If you haven't done it, you've been a victim of it. A well-meaning acquaintance calls and says they're looking for work, and thought to maybe sit down and have a coffee.
As a recruiter, I get this a lot, at least until I started making it clear how much I detested the practice.
The major problem with get a coffee, grab a lunch is the object of your affection doesn't need you to buy them a coffee or a lunch, and if they take it, they're taking advantage of someone who may need that money (someone looking for a job). Worse yet, a coffee is a major inconvenience in time, adding in travel time and mental focus, that at best, yields a good feeling for helping someone out with feel good advice.
Except, they don't want advice. They want a job. If you told them you don't want to meet with them, but you'll take their resume to a hiring manager in need, they'd be a lot happier. The coffee is just a way to make it feel good, kinda like taking a Craigslist hooker out to a nice meal before heading to a hotel room. You may fool yourself into thinking it's a date, but that's just social niceties.
And those are the ones you can empathize with. The worst are the ones who are just looking to appear busy. I say the worst because I've been that guy. I scheduled a meeting with a guy, to grab a coffee, way back in 2002. He was a small business owner, and I was a staffing salesperson. After an hour of me talking about ideas, he stops me, looks right in my eyes, and asks me what he was doing there.
I was wasting his time. I was using him as a sounding board without any benefit to him. He politely waited, and then called me out on it.
Since then, I've tried to never do that to someone else, but I've had it done to me dozens of times. I can't complain, but I do instruct. And that instruction usually is to get to the point, and to do a lot of prep work if you're going to ask someone to meet you.

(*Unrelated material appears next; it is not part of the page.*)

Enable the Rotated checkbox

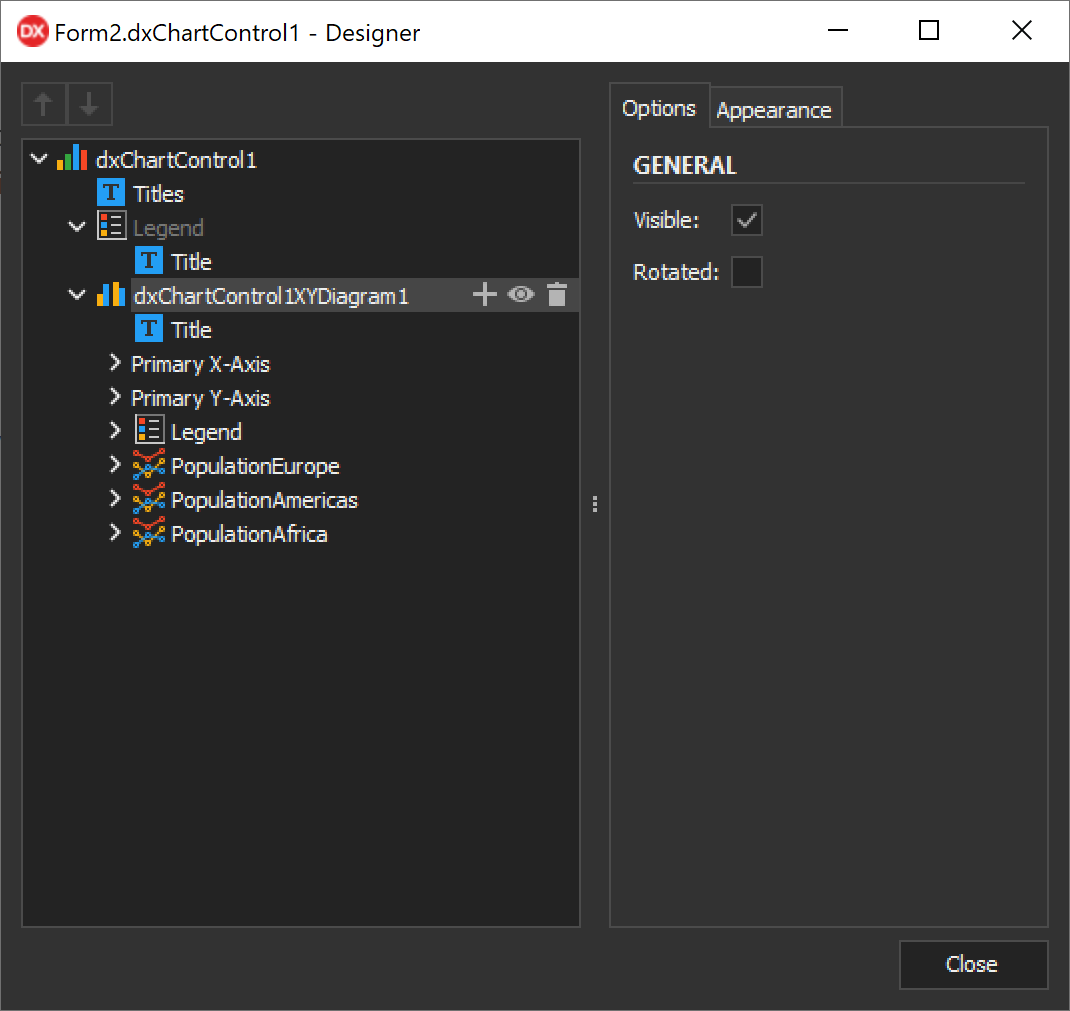point(746,272)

When you're looking for work, you need to be respectful of the time you're asking of those who are employed, not because they're more important, but because you want something from them. What you really want, is them to break out of their comfort zone, and actively work with you to get you work. You want to impress them, help them, and persuade them that it's worth their time to do more than mouth platitudes or forward a resume.
Showing up at a coffee isn't enough. Offering to "help" them or "network" with them isn't enough. And God help you if you haven't prepared for resume, practiced your elevator speech, or don't bother to show up early.
1) Don't Ask For A Meeting Without Telling Them Why. Tell them you're looking for work, you recognize it's always a drag to have to meet someone like this, but you've got a series of questions that you hope will make the time interesting, and worth their while. Set the time in a way that is convenient to them. Stop talking. Listen to them. Don't cut them off. You're asking for them to help you. Don't make that painful.
2) Make the meeting about them. Ask them how they got their current job, what they think of their industry. Ask them about promotion, hiring, the market, and what their biggest problems are. You do these things to learn, to get better at learning, and to take the knowledge you're given and apply it to interviews. This information makes you useful to the person you're meeting (giving them introspection), and it makes you interesting in your next interview.
3) Keep it short. Tell them 30 minutes, and at 20 minutes, remind them the 30 minutes is almost up, and you want to be respectful of their time.
4) Be prepared. At some point, they're going to ask you what they can do for you. Be as specific as possible, down to giving then names and companies you'd like them to make introductions for you. They can say yes or no, but if you ask them, you take away the vagueness, and show how committed you are. You're proving to them that if they do recommend you, you'll make them look good. Have your resume ready, but don't force it on them. Have a meeting agenda listing what you'd like to accomplish. That is what being prepared looks like, and it gives confidence to those wanting to help you.
Don't ask them to help you. Tell them what you'd like them to do to help you, and make sure they understand "no" and "I don't know" are acceptable answers. Your golden moment is to get them to pick up a phone and call someone to refer you. Not an email. Not a vague promise. A specific call to tell someone to interview you.
That's how you make a coffee worth their while.